С того и началось. Одни наскочат, награбят, нажрутся, только уйдут - другая орава налетает. За какое-то время все в Хреновом перевели. Выйдешь к калитке - по селу тишина: ни куренок, ни теленок, ни поросенок голоса не подают... Как-то наскакала ватага человек с полсотни. Ну, думаем, опять шарпать начнут. Ждем-пождем - тихо, по дворам не шастают, на площади, у церкви, собрались, с седел не слезают. Чудно нам. Что за люди, думаем? Постояли они - да как сыпанут в стороны. И по дворам: хватай, кричат, комитетчиков, тащи на расправу! Нахватали народу без разбору. Клин чужой запахал - в кутузку, в красных служил - тоже, коня от мобилизации прятал - туда же. И пошла расправа. Все-то шомполами, а троих в оградку свели, у колоколенки поставили и...
Бабка Дуня дрогнула плечом, суетливо перекрестилась. Лицо ее вытянулось. Оно не выражало ни испуга, ни возмущения. Детское, наивное недоумение увидел Сашка в ее глазах.
- Ну, а дальше-то, дальше? - выдохнул Сашка.
- Дальше? - переспросила бабка Дуня, очнувшись. Она устало, будто после тяжелой работы, подошла к табуреточке, села, подогнув ноги.
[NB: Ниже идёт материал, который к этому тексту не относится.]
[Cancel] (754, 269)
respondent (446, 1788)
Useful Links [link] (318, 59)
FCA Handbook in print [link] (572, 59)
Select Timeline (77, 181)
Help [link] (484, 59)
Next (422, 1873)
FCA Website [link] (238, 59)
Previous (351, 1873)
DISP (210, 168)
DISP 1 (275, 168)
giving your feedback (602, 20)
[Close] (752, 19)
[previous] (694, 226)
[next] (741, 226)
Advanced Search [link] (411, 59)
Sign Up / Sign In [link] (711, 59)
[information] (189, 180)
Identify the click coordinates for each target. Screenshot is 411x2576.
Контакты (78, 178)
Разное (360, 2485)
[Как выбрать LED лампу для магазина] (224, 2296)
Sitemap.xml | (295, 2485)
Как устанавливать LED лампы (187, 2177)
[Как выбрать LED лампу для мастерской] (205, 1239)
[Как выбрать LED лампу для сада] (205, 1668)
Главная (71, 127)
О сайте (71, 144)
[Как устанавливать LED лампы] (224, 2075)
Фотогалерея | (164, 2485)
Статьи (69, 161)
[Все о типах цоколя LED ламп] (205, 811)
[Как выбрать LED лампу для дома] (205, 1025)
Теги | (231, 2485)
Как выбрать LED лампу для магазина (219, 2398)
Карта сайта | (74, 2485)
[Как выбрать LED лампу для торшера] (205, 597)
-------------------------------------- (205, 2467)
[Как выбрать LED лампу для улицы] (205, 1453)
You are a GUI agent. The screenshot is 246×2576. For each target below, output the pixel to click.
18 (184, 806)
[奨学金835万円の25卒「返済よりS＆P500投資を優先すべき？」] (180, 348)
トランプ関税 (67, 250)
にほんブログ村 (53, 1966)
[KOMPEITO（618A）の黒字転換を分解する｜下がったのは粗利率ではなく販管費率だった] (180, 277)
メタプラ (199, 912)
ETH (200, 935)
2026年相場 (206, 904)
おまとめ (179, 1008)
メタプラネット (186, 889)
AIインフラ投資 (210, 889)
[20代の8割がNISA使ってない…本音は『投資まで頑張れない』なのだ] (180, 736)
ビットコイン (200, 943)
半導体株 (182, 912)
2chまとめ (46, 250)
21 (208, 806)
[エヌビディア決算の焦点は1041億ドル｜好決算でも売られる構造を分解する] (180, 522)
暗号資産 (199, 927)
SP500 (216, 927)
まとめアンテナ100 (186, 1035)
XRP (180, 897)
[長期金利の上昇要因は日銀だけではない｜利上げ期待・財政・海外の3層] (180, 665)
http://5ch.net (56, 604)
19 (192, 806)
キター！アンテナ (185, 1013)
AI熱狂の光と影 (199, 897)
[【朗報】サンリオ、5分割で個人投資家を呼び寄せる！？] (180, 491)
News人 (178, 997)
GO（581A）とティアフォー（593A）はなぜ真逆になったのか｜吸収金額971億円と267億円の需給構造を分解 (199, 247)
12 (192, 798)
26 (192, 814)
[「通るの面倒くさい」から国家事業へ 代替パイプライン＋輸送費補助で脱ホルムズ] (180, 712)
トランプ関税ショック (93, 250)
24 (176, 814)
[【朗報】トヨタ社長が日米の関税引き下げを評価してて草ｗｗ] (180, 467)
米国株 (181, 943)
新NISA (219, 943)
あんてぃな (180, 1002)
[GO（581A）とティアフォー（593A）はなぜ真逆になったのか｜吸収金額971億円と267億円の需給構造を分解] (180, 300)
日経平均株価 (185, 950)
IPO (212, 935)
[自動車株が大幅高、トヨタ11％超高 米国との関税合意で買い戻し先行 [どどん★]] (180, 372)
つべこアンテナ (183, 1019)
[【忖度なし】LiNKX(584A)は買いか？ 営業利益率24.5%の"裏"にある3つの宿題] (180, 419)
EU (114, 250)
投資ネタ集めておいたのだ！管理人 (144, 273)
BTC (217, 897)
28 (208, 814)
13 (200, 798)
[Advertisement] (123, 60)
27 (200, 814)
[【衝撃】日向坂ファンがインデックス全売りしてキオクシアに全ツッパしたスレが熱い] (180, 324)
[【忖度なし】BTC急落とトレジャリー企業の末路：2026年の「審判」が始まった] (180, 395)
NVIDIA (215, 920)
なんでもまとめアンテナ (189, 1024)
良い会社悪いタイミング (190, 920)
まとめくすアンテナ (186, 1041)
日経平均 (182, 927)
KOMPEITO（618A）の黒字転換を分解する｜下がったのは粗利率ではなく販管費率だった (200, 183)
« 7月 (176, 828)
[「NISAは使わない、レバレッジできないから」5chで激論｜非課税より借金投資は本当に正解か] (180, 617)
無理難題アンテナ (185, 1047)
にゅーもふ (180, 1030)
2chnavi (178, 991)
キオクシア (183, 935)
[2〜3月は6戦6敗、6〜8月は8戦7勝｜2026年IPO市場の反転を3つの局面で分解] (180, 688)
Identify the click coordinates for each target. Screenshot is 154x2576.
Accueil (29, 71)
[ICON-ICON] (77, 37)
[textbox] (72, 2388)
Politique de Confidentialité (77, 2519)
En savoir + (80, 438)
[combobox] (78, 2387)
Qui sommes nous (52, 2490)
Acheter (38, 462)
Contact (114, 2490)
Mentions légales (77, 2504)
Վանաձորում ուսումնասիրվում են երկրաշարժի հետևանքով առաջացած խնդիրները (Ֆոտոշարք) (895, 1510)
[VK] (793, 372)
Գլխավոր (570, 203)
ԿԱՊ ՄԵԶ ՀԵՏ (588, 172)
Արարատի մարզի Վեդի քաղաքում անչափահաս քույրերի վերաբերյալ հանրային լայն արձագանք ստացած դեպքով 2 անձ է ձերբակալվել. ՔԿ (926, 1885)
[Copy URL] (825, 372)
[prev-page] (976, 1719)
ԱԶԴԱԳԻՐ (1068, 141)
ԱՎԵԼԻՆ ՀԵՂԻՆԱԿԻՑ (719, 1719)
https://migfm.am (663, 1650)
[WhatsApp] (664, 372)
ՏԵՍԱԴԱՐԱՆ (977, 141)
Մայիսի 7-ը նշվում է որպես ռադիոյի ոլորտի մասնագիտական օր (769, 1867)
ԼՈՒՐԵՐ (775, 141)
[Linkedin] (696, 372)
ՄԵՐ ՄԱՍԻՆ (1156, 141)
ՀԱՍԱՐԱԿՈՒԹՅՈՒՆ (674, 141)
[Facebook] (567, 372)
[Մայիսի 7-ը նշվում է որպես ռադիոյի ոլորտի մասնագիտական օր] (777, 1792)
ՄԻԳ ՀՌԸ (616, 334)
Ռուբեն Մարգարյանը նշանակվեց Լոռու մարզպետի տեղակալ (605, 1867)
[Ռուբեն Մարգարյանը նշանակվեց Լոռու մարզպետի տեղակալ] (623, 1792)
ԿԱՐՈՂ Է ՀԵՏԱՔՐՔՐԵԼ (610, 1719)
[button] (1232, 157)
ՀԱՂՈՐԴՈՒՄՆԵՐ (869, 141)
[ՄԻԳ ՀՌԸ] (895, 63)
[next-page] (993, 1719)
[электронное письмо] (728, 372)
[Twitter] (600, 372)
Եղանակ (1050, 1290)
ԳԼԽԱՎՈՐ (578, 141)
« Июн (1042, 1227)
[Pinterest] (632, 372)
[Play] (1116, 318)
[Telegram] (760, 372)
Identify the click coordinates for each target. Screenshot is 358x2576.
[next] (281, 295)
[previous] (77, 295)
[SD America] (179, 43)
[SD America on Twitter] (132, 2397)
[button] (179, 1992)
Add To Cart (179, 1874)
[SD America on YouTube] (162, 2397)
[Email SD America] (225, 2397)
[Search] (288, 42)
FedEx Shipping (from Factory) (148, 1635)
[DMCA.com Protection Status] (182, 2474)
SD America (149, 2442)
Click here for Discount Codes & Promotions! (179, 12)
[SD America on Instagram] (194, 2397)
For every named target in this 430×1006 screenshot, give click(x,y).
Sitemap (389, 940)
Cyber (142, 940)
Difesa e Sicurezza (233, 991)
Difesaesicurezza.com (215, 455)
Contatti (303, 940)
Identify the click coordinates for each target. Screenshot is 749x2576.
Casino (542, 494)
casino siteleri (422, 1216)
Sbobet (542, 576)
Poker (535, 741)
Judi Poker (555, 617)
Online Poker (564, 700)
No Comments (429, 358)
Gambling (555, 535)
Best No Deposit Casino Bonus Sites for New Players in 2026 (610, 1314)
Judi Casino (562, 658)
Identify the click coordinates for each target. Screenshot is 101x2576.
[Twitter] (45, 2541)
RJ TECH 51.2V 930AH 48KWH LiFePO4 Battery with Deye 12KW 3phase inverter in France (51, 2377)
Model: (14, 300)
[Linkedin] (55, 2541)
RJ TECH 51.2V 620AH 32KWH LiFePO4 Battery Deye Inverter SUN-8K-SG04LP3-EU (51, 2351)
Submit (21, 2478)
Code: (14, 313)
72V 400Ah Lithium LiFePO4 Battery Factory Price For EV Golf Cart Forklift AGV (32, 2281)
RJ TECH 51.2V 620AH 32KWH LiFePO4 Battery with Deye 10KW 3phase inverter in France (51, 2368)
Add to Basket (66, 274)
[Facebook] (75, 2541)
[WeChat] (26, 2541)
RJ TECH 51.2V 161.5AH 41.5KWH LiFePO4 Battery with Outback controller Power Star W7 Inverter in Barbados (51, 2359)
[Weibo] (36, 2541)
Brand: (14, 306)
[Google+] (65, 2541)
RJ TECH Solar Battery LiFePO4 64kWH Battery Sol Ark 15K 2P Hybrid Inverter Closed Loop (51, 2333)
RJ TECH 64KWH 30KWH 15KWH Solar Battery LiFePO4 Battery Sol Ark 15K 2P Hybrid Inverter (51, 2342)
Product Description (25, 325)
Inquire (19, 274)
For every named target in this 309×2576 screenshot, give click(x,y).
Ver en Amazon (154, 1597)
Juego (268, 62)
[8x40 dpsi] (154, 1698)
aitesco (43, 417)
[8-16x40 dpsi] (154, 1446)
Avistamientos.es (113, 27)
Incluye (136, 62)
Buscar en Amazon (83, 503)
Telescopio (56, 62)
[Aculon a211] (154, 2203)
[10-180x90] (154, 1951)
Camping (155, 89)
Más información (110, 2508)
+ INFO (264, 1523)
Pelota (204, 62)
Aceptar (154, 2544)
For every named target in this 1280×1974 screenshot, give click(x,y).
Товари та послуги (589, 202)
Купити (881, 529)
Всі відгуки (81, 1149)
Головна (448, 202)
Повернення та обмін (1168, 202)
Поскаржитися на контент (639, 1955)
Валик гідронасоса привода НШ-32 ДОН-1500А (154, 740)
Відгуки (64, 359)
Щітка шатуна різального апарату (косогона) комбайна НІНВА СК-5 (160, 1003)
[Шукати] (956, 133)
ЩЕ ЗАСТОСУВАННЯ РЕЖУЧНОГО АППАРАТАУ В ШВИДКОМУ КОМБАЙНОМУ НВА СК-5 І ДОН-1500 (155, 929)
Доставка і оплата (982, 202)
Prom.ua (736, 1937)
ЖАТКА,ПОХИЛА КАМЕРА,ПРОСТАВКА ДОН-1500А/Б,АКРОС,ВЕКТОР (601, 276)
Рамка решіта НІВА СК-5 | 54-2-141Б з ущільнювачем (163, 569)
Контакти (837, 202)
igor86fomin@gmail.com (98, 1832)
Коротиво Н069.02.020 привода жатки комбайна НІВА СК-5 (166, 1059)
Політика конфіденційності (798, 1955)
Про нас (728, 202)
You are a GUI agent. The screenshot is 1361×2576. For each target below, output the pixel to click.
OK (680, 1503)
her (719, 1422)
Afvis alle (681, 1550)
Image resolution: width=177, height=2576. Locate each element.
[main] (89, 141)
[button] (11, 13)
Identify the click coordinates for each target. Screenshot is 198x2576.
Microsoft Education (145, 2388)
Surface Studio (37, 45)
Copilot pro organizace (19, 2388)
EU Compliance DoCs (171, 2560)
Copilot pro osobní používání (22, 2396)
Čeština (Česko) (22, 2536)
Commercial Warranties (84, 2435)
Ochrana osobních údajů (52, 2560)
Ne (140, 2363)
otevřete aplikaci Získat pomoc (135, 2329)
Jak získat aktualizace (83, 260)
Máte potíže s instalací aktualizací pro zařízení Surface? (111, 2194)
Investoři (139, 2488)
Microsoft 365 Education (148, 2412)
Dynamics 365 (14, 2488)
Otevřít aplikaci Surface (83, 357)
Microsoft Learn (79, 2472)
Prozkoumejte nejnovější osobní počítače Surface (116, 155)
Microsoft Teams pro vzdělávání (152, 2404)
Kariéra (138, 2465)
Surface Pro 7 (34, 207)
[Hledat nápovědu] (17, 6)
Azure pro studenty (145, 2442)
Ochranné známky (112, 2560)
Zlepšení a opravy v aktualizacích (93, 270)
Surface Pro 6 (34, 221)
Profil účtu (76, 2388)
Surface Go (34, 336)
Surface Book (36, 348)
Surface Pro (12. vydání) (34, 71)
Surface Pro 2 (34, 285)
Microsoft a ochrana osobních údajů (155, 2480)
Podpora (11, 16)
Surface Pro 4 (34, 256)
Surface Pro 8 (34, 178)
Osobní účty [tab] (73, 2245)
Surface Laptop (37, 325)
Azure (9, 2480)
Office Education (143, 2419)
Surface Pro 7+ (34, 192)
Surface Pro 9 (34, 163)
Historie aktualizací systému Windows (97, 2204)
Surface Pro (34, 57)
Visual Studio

- Дальше-то... Ввечеру уже в окно - стук. Глянула: стоит попадья хреновская, рукой манит. Вышла я во двор, а она ко мне, в ухо шепчет: беги, мол, Авдотья, забирай детишек и беги, часу не медли. Надрюзгались, говорит, убивцы, городят спьяну Бог весть что. Она, говорят, не зазря приехала. А детишки с ней для отвода глаз. Комиссарша она из Москвы - вот она кто. Хотели они сразу идти по тебя, да только ужрамшись больно. Порешили утром. Мы ее, говорят, поутру, на опохмелку... Охнула я! Кинулась было в избу - ноженьки не несут, будто не свои стали. Бросилась к Петру. Переменился Петр-то в лице. Уходи, говорит, Авдотья, детишек забирай и уходи. Останешься - кончат они тебя, да и нас заодно. Выкатил тележку ручную о двух колесах, побросал в нее вещички, детишек посадил, и пошла я. "Ты, - говорит Петр, - большаком-то только до свету иди, а там в лес поглуше забейся и переднюй: не дай Бог, в угон поедут". И пошла я, золотой мой, на Воронеж. Иду большаком, поперед себя тележку толкаю. А мои бесенята радуются, в диковинку им ночью не спать. "Гляди, гляди, мамка! - кричат. - Звездочка на поле упала, побежим искать!"
Бабка Дуня вдруг встала с табуреточки, подошла к Сашке.
- Ну иди, иди, золотой мой, - погладила по голове. - Неймется тебе. А я посижу у окошка-то, глядишь, и время пройдет, наши с работы явятся.
- До Воронежа-то дошли? - спросил Сашка.
- А дошли, золотой мой. Дошли, а там и на поезд, и до Москвы. Жизнь заставит - дойдешь. Куда денешься?
Сашка долго еще сидел на кухне, уставив взгляд в одну точку. Потом вышел в коридор. Спускаясь по лестнице, лениво подумал: "А, успею. На такси подскочу". У него появилось почему-то чувство недовольства собой. Это чувство он испытывал и раньше. Но раньше оно имело конкретные причины и Сашка лично с ним справлялся. Теперь все было иначе. Сашка лихорадочно искал причину и, не находя, все больше впадал в апатию.
Вяло толкнув дверь, Сашка вышел из подъезда и направился к стоянке такси.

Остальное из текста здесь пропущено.